And then of course there's LEDs. For compact lighting LEDs are moving to a position of superiority vs incan and HID. Incans are still great, but you have to move beyond stock to see their full potential imho.


----------



## erikras (Aug 9, 2008)

Metatron said:


> *http://www.candlepowerforums.com/vb/editpost.php?do=editpost&p=2586497*


 
Link no worky.


----------



## Metatron (Aug 9, 2008)

erikras said:


> Link no worky.


https://www.candlepowerforums.com/threads/113100


----------



## Wattnot (Aug 9, 2008)

Yes, I agree 200 feet is nothing for 90 percent of the lights we talk about here. Heck, even my L1 Cree lights up the side of my neighbor's house over 250 feet away. Take a look at some beamshots and try to narrow down your choices. Here are a couple of links of some of my favorites:

https://www.candlepowerforums.com/threads/173535

https://www.candlepowerforums.com/threads/189990

https://www.candlepowerforums.com/threads/191407

https://www.candlepowerforums.com/threads/181762

https://www.candlepowerforums.com/threads/199782

I would be happy with my CL1H for that distance as I would a Surefire 6P with a Malkoff M60 in it. There's the Wolf Eyes P7 Sniper if you want more flood or the incans from Wolf Eyes already recommended. 

A long throw LED that was already recommended is the Tiablo A9. That takes primaries and throws great but the hotspot is small. 

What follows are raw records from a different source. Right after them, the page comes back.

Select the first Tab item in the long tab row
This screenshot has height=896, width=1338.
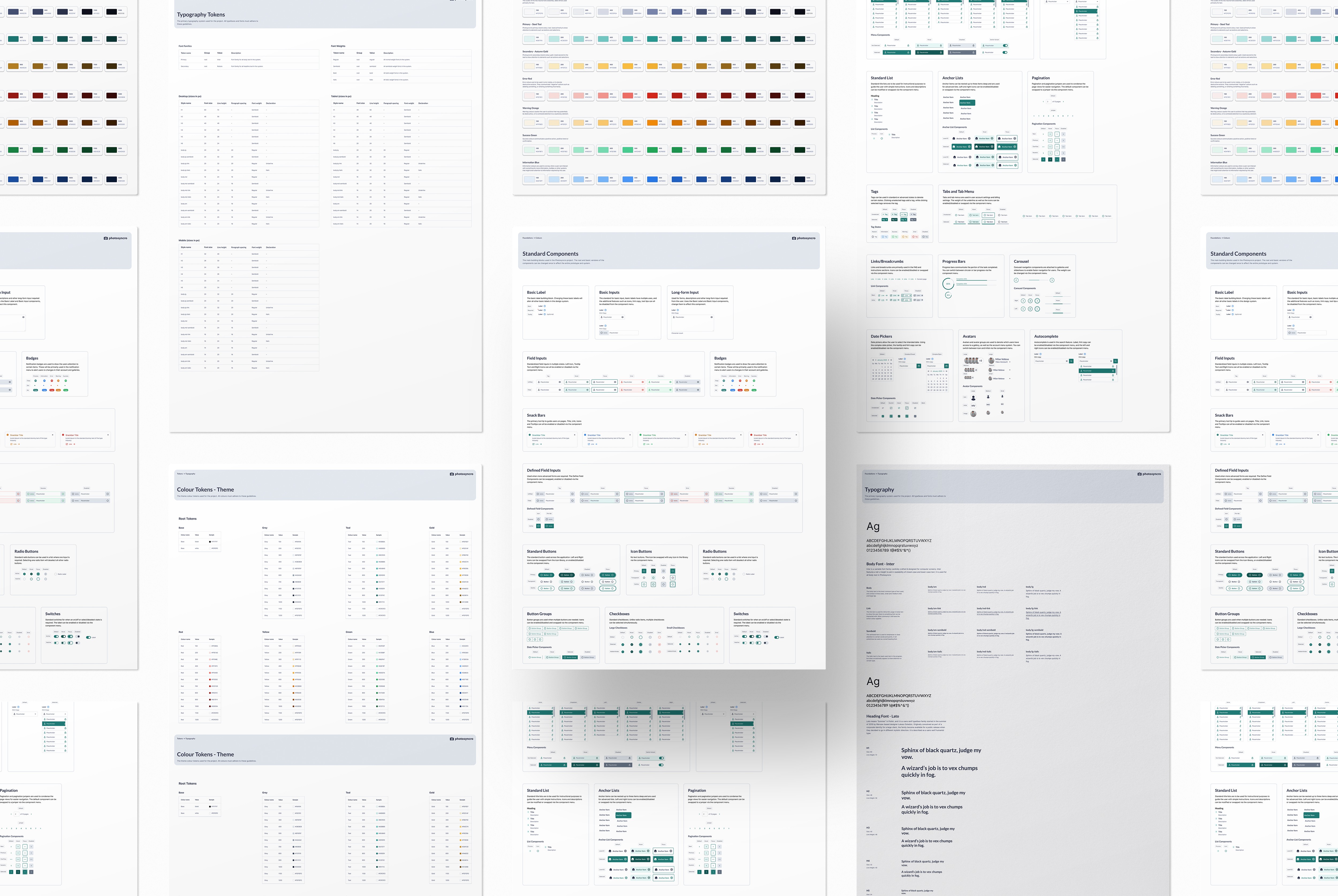(x=1028, y=216)
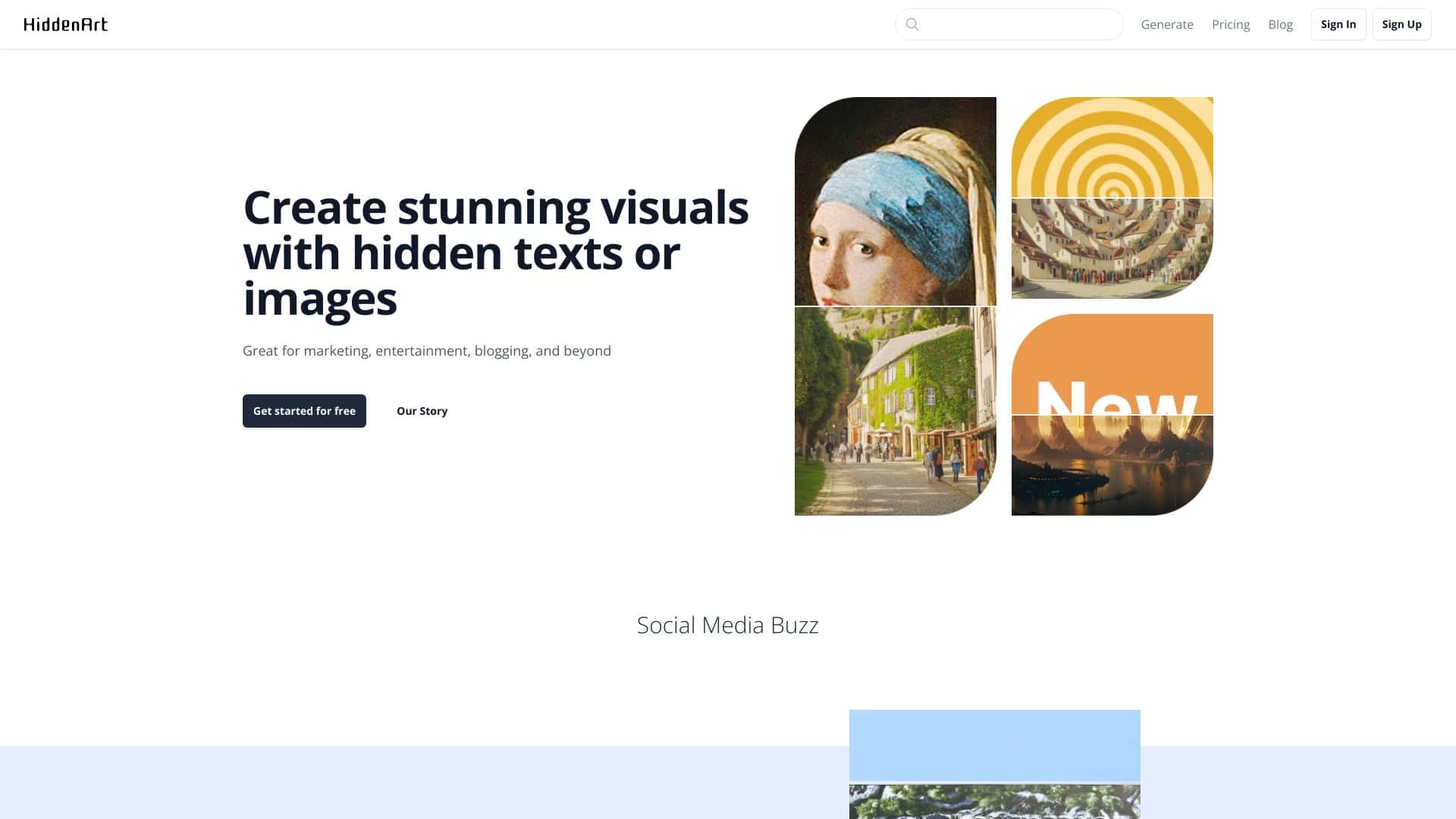Open the Our Story link
Screen dimensions: 1456x819
(x=422, y=410)
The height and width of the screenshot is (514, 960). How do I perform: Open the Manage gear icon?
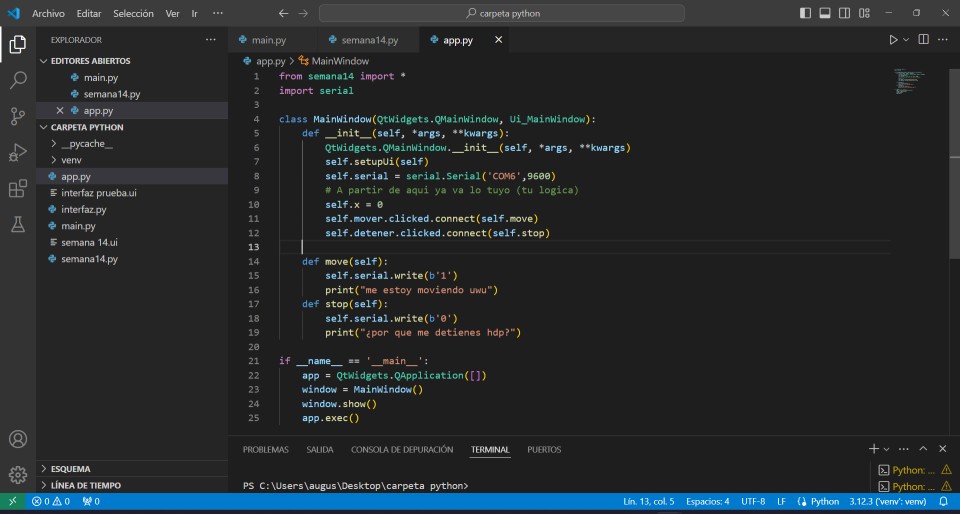18,474
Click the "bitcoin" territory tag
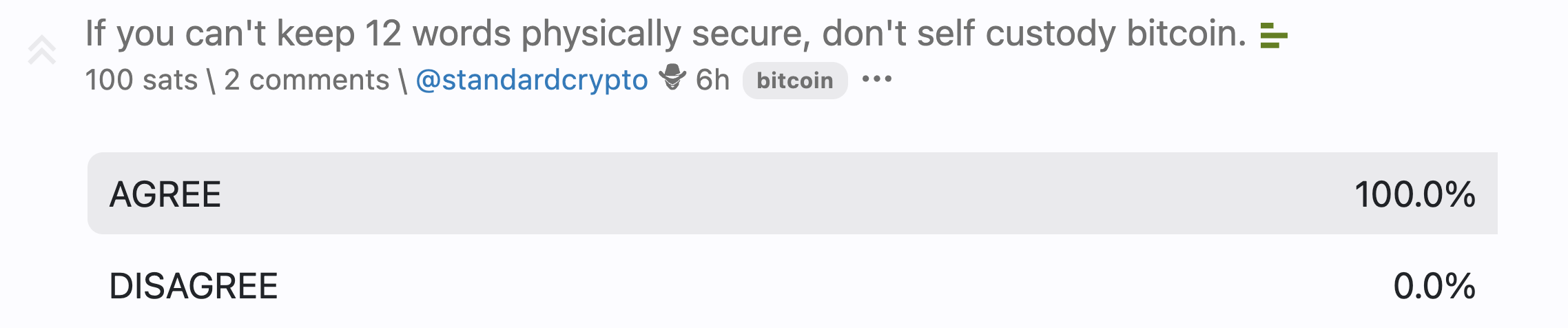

The Dereelight DBS sounds like the light for you. It's an LED thrower from a solid manufacturer and it takes primaries.

But look at those links above. I bet after 30 minutes of browsing those, you'll know what you want!

Good luck!


----------



## erikras (Aug 9, 2008)

Thanks Wattnot!

Now I'm thinking I should just go LED. It's looking like plenty of the LED lights will work for what I'm looking for without spending a buttload on a SureFire M4.


----------



## Metatron (Aug 9, 2008)

erikras said:


> Thanks Wattnot!
> 
> Now I'm thinking I should just go LED. It's looking like plenty of the LED lights will work for what I'm looking for without spending a buttload on a SureFire M4.


i'll second that, derry dbs v2 for a white light, or wolfy rattler for a warm light, throws a little further being 700 lumen as oposed to derrys 250 lumen, tops. both great lights, u wont be sorry on either. enjoy.


----------



## Gunner12 (Aug 9, 2008)

For LED throwers, check this review thread. Here's one for the DBS.

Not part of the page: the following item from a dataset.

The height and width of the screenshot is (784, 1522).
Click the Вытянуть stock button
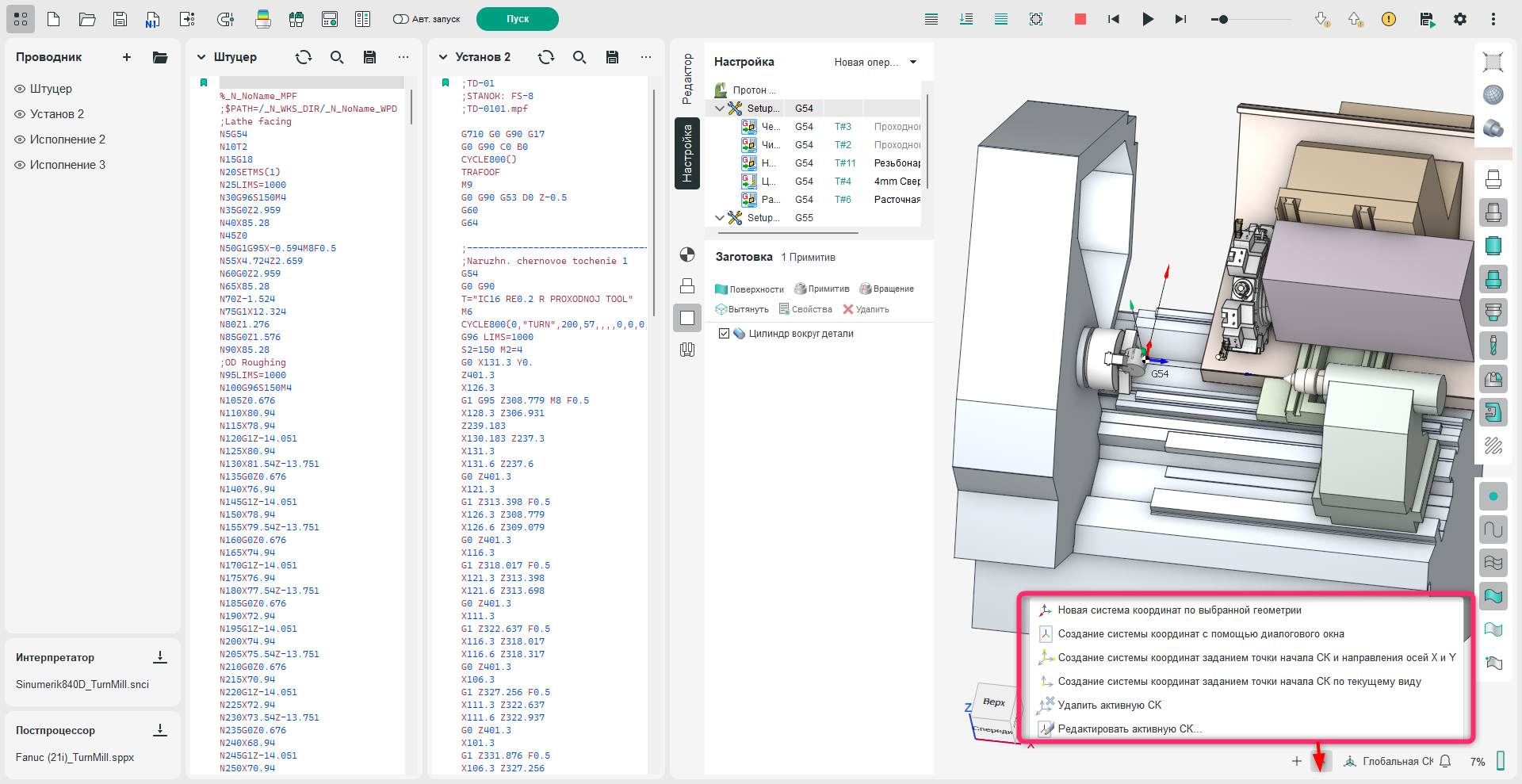[x=742, y=309]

I'd suggest you look into Maglite hotwires after you get the LED light you want. Shorter runtime but a lot more light and also fun to have around.


----------



## erikras (Aug 13, 2008)

Guys,
Will a Surefire M3 with the Turbo head and stock 125 lumens bulb light up the edge of the woods behind my house at approx 150ft? I found a good deal on an M3T for about $200.


----------



## 1dash1 (Aug 13, 2008)

Erikras:

I'm not sure about your fishing needs, but this is what I'd purchase if I were looking for varmints. 
Tiablo A9S

I'd say that its form feels like a 2C flashlight. But it is much brighter than a 4D Maglite - including the LED version! It'll illuminate anythiing between 50 feet to 500 feet away. 

Under $60, delivered. (Under $50, if you're willing to wait for the backorder.) 

_Note: The A9S is a great thrower, but it does not make a good general purpose flashlight. I once tried applying a diffuser to my A9S to spread the beam more. All the diffuser did was mask the spill while punching a clean beam of light through the center of the diffuser, like a laser beam. So I ended up with virtually no spill with a small, clean hotspot in the middle._ _:tinfoil:_


----------



## erikras (Aug 14, 2008)

Well thanks for all the info guys. I just picked up a Surefire M4 for $225 shipped. It's the slightly older version with the small teeth on the bezel. If I feel the need to stab somebody with a FLASHLIGHT, I'll do it with my E2D. Otherwise, I'm using a REAL weapon.


----------